Set out exactly, line by line, the stretch of data below that begins at the line containing "Image resolution: width=120, height=2576." and ends at the line containing "Stiai ca Lady's", with both ends kept.

» **Stored data**:
━━━━━━━━━━━━━━━━━━━━━━━━━━━━━━
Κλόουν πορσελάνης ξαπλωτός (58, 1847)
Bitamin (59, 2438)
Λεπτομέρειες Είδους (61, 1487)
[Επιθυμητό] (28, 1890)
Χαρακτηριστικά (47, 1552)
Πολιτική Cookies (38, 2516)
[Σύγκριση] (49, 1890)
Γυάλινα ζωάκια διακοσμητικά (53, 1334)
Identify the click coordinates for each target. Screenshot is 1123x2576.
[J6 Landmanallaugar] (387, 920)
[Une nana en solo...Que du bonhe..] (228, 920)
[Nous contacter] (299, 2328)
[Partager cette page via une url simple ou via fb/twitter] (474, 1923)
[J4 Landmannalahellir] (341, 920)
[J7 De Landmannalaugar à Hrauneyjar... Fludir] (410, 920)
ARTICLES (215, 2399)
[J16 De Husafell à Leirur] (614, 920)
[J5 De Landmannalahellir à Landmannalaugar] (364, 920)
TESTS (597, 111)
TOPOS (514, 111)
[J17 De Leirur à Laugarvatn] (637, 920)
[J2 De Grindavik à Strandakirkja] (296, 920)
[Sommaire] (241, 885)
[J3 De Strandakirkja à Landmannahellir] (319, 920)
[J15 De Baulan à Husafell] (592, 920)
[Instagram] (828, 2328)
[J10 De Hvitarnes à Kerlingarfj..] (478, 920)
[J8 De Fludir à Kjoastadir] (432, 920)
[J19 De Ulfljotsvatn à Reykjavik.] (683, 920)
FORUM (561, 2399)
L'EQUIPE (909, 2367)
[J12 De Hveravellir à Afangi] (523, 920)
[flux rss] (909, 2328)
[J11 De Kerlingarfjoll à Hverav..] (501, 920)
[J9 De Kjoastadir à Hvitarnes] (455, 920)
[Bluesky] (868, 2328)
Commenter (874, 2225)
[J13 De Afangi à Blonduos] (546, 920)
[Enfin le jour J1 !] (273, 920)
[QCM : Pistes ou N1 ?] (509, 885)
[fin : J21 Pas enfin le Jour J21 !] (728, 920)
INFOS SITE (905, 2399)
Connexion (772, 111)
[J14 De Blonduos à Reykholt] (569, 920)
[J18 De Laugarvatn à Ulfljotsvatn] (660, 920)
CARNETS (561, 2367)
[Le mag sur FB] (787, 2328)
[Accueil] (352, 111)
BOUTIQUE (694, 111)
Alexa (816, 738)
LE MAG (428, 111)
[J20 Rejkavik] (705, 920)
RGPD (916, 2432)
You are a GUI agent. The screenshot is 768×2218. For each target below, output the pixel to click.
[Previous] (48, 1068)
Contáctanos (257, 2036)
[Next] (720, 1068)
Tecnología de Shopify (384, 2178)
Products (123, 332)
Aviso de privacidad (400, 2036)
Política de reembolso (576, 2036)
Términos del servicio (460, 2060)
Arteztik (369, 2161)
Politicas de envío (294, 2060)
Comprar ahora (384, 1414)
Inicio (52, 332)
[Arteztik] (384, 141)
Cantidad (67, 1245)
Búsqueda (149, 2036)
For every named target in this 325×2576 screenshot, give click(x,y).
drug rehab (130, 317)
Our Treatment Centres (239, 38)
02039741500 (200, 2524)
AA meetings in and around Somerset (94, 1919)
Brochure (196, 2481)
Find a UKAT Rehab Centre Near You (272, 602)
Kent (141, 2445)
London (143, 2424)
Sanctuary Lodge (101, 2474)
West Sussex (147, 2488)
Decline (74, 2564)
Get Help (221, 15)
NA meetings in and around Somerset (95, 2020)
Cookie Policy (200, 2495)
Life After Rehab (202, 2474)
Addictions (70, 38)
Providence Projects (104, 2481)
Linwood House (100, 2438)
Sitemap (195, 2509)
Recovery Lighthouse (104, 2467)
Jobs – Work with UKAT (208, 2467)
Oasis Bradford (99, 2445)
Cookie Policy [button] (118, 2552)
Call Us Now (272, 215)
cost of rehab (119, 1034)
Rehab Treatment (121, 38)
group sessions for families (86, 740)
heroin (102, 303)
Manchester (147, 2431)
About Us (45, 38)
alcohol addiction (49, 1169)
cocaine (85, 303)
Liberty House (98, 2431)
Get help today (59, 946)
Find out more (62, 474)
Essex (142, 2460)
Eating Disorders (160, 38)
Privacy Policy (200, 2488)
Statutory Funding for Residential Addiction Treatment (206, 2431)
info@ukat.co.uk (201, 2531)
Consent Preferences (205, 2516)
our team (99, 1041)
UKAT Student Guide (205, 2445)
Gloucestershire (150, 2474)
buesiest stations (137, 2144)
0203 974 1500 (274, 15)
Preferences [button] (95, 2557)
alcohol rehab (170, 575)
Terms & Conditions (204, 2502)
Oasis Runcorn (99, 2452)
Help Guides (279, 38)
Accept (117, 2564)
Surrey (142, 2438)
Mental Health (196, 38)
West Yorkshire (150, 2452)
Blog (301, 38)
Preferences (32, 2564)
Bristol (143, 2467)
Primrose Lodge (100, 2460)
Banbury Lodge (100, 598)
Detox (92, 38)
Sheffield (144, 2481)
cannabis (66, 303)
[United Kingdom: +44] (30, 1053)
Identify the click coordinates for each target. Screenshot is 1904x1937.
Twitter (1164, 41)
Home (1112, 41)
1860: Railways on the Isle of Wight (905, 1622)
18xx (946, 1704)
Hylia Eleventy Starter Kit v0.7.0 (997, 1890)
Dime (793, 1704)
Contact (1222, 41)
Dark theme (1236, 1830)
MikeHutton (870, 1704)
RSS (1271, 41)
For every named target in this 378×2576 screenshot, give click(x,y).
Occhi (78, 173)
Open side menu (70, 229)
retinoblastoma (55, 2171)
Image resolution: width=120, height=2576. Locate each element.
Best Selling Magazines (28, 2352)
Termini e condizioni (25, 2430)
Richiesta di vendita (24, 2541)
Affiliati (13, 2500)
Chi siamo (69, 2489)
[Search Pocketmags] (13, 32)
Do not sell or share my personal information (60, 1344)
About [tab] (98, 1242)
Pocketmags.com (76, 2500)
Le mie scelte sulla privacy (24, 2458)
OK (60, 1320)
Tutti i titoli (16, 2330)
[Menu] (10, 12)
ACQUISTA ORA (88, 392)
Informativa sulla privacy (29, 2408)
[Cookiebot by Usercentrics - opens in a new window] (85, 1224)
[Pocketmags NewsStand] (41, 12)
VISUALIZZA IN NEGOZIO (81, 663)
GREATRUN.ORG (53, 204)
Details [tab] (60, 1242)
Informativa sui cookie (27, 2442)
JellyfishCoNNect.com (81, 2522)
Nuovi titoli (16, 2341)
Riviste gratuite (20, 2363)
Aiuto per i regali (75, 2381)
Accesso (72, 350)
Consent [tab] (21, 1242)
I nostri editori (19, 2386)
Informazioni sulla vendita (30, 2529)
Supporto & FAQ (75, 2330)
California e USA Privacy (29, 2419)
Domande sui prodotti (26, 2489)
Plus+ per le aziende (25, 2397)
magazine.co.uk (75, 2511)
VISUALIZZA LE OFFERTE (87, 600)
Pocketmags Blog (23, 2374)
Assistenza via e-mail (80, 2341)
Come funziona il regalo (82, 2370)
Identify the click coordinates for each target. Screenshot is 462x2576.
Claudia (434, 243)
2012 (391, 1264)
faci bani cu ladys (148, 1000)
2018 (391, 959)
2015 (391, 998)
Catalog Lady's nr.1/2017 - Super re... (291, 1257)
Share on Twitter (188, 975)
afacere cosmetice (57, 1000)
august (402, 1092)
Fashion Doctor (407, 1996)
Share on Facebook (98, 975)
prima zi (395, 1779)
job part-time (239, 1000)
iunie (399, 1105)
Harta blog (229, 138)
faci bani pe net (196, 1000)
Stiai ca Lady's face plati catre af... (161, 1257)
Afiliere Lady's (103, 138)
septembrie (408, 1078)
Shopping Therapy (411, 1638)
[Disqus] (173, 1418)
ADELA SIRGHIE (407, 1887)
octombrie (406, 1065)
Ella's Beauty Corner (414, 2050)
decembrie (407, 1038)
━━━━━━━━━━━━━━━━━━━━━━━━━━━━━━
» **Response below**:
Image resolution: width=120, height=2576. Locate each element.
Best Selling Magazines (28, 2352)
Termini e condizioni (25, 2430)
Richiesta di vendita (24, 2541)
Affiliati (13, 2500)
Chi siamo (69, 2489)
[Search Pocketmags] (13, 32)
Do not sell or share my personal information (60, 1344)
About [tab] (98, 1242)
Pocketmags.com (76, 2500)
Le mie scelte sulla privacy (24, 2458)
OK (60, 1320)
Tutti i titoli (16, 2330)
[Menu] (10, 12)
ACQUISTA ORA (88, 392)
Informativa sulla privacy (29, 2408)
[Cookiebot by Usercentrics - opens in a new window] (85, 1224)
[Pocketmags NewsStand] (41, 12)
VISUALIZZA IN NEGOZIO (81, 663)
GREATRUN.ORG (53, 204)
Details [tab] (60, 1242)
Informativa sui cookie (27, 2442)
JellyfishCoNNect.com (81, 2522)
Nuovi titoli (16, 2341)
Riviste gratuite (20, 2363)
Aiuto per i regali (75, 2381)
Accesso (72, 350)
Consent [tab] (21, 1242)
I nostri editori (19, 2386)
Informazioni sulla vendita (30, 2529)
Supporto & FAQ (75, 2330)
California e USA Privacy (29, 2419)
Domande sui prodotti (26, 2489)
Plus+ per le aziende (25, 2397)
magazine.co.uk (75, 2511)
VISUALIZZA LE OFFERTE (87, 600)
Pocketmags Blog (23, 2374)
Assistenza via e-mail (80, 2341)
Come funziona il regalo (82, 2370)
Identify the click coordinates for each target. Screenshot is 462x2576.
Claudia (434, 243)
2012 (391, 1264)
faci bani cu ladys (148, 1000)
2018 (391, 959)
2015 (391, 998)
Catalog Lady's nr.1/2017 - Super re... (291, 1257)
Share on Twitter (188, 975)
afacere cosmetice (57, 1000)
august (402, 1092)
Fashion Doctor (407, 1996)
Share on Facebook (98, 975)
prima zi (395, 1779)
job part-time (239, 1000)
iunie (399, 1105)
Harta blog (229, 138)
faci bani pe net (196, 1000)
Stiai ca Lady's face plati catre af... (161, 1257)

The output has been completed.